• Your goal: Transcribe word for word the lines spanning the line with "At what coordinates should I click to accomplish: Click" through the end of the records.

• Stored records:
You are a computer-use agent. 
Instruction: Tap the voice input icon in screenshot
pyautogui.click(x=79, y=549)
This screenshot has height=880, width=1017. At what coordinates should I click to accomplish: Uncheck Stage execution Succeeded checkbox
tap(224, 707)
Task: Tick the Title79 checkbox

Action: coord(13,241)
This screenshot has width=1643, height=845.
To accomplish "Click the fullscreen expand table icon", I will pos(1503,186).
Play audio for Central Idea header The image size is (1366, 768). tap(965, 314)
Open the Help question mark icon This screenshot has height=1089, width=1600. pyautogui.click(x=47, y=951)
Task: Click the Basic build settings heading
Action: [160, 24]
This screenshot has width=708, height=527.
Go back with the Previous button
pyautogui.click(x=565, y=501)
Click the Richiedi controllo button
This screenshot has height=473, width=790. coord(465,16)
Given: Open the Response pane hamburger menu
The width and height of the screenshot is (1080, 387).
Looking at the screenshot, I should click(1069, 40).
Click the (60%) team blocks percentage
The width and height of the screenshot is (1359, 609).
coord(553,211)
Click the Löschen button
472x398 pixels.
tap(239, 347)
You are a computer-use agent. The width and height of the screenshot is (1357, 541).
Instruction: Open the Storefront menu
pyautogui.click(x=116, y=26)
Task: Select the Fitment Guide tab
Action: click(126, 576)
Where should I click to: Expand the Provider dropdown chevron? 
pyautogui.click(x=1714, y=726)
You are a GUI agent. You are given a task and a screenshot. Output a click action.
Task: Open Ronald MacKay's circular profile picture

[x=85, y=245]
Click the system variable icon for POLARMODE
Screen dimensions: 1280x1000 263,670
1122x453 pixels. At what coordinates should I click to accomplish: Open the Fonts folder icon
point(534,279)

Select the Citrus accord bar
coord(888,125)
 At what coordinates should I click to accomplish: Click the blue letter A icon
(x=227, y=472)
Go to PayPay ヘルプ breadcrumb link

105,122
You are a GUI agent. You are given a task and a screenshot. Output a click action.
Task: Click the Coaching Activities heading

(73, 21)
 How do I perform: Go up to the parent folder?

• Result:
 At what coordinates should I click to accomplish: Click the blue letter A icon
(x=227, y=472)
Go to PayPay ヘルプ breadcrumb link

105,122
You are a GUI agent. You are given a task and a screenshot. Output a click action.
Task: Click the Coaching Activities heading

(73, 21)
 How do I perform: Go up to the parent folder?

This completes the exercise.